C’est dans ce contexte que Marseille voit le rythme des armements de négriers subir une « accélération soudaine et brutale ». Ce que Gilbert Buti appelle le « boom du commerce circuiteux ». Le port « se glisse dans le commerce triangulaire ». Le muera même en « commerce quadrangulaire », incluant l’actuel Mozambique et les îles de France et de Bourbon dans le trafic. A partir de 1783 et pour une décénie, neuf navires seront armés en moyenne chaque année, contre un tous les trois ans avant 1780. Deux raisons à cela, selon l’historien, une nouvelles fois financières. Premièrement, les profits tirés du commerce avec le Levant se tarissaient ; deuxièmement, les Antilles « s’essoufflaient économiquement ». La traite sera donc une « activité de compensation », de substitution. L’attribution par l’Etat d’une « prime pour chaque Noir débarqué aux Amériques », semble en revanche une explication trop légère, puisque ces primes existaient avant le début de l’engouement des négociants pour la traite. A la fin du XVIIIe, les négociants sont au nombre de 750.

« Marseille et la traite, une réalité »

Le commerce se fait a priori au su de tous. Les équipages sont recrutés dans les villes des environs. La copropriété prévaut pour la quasi totalité des bateaux armés, et tous les propriétaires connaissent la destination de leurs bâtiments. « La pratique n’est pas confidentielle », assure l’universitaire. Difficile d’établir le rendement de telles expéditions « sulfureuses ». Elles paraissent lucratives, bien que des faillites aient été constatées.
Et surtout, il reste des hommes, des femmes. Une centaine d’Africains en Provence, dont la moitié à Marseille. Des esclaves, des domestiques ? On ne sait. On dénombre en tous cas des galériens, des nounous d’enfants... Certains vivent dans des baraquements près du port.
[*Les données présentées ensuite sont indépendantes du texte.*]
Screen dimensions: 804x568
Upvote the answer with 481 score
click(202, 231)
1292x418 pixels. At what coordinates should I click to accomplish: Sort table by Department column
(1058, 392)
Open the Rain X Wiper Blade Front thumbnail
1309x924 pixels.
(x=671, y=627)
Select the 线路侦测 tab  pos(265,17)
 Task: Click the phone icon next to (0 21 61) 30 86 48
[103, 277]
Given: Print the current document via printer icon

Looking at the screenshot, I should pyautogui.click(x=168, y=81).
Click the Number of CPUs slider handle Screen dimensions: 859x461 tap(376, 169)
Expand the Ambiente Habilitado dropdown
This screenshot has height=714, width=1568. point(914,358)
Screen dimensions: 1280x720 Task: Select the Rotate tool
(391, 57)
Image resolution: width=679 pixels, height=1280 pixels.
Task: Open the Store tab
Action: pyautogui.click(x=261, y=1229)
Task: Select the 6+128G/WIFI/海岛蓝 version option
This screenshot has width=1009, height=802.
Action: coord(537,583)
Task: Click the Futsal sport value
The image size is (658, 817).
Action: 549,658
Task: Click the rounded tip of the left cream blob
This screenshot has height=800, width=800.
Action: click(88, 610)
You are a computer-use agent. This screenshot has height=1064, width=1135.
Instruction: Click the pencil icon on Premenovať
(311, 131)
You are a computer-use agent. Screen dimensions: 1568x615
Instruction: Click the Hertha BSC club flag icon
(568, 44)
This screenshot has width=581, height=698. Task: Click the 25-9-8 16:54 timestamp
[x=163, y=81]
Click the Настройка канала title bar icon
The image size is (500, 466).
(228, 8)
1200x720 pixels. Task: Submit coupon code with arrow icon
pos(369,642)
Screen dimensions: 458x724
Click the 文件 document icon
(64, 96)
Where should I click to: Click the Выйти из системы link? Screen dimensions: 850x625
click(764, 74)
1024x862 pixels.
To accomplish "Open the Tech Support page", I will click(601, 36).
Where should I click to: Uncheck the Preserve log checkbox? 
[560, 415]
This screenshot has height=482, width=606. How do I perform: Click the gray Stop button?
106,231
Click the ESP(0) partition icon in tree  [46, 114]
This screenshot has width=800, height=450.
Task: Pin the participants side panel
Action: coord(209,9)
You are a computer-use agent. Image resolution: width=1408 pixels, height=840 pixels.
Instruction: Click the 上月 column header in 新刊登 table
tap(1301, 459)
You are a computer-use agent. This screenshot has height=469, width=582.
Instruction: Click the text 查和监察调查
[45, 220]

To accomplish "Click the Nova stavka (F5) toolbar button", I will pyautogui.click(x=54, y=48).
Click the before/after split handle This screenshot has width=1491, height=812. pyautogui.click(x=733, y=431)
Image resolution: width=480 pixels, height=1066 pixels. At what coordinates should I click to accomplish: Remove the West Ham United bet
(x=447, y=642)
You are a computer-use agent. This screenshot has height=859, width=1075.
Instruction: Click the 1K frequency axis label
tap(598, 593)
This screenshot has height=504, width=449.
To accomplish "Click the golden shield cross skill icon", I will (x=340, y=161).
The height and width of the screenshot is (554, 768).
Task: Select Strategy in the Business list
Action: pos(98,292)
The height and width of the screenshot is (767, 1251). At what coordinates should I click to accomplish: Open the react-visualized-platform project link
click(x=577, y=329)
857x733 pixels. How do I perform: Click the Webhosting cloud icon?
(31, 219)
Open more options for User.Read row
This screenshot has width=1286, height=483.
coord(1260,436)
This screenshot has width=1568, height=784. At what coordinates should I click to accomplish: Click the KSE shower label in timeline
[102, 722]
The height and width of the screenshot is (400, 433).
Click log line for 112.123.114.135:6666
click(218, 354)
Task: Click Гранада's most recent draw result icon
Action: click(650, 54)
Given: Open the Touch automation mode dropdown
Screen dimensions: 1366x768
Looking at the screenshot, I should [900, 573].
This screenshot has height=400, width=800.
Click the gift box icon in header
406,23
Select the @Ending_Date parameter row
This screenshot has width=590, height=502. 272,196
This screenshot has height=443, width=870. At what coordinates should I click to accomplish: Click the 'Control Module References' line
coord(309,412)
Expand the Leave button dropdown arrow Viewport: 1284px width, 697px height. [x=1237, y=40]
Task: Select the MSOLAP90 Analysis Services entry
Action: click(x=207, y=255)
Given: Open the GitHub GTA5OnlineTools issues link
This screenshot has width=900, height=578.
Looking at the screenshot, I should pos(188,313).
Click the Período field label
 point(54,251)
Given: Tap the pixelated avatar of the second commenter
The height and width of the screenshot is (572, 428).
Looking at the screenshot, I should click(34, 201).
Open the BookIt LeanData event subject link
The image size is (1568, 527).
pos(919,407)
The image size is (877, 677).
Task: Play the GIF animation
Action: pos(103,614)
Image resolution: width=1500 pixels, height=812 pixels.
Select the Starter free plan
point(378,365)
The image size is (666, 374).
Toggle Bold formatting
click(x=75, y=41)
En 1777 déjà, « l’Etat estimait qu’il y avait trop de « nègres », trop d’esclaves et voulait les renvoyer chez eux ».

Nul doute que « Marseille et la traite, c’est une réalité. L’appel des marchés à été plus fort que celui de la raison », conclut Gilbert Buti, appelant à un « devoir d’histoire ».

« Lieux de mémoire, mémoire des lieux »

En préambule de la conférence, le photographe Philippe Monges a projeté une vidéo, concentré de son exposition « Lieux de mémoire, mémoire des lieux ». Fruit de ses voyages à travers trois continents, à la recherche des traces du passé, les photographies présentées, toutes en noir et blanc, refont le trajet depuis les ports français fers de lance de la traite, jusqu’aux côtes de l’Ouest africain où étaient embarqués les esclaves, puis aux îles de la Caraïbe où les survivants étaient employés dans les plantations. On y voit Bordeaux, Nantes, le littoral ghanéen, l’île de Gorée, les Antilles... « C’est le rapport de l’histoire à la mémoire que j’ai essayé de retranscrire », dit-il. Les clichés ont été exposés à quinze reprises, du musée Schoelcher de Pointe-à-Pitre au Jardin du Luxembourg à Paris. Philippe Monges aimerait montrer son travail à Marseille, ce qui pourrait se faire d’ici quelques mois. Il pense prendre quelques clichés de sa rade. Point de départ de bâtiments négriers, il y a un peu plus de deux siècles.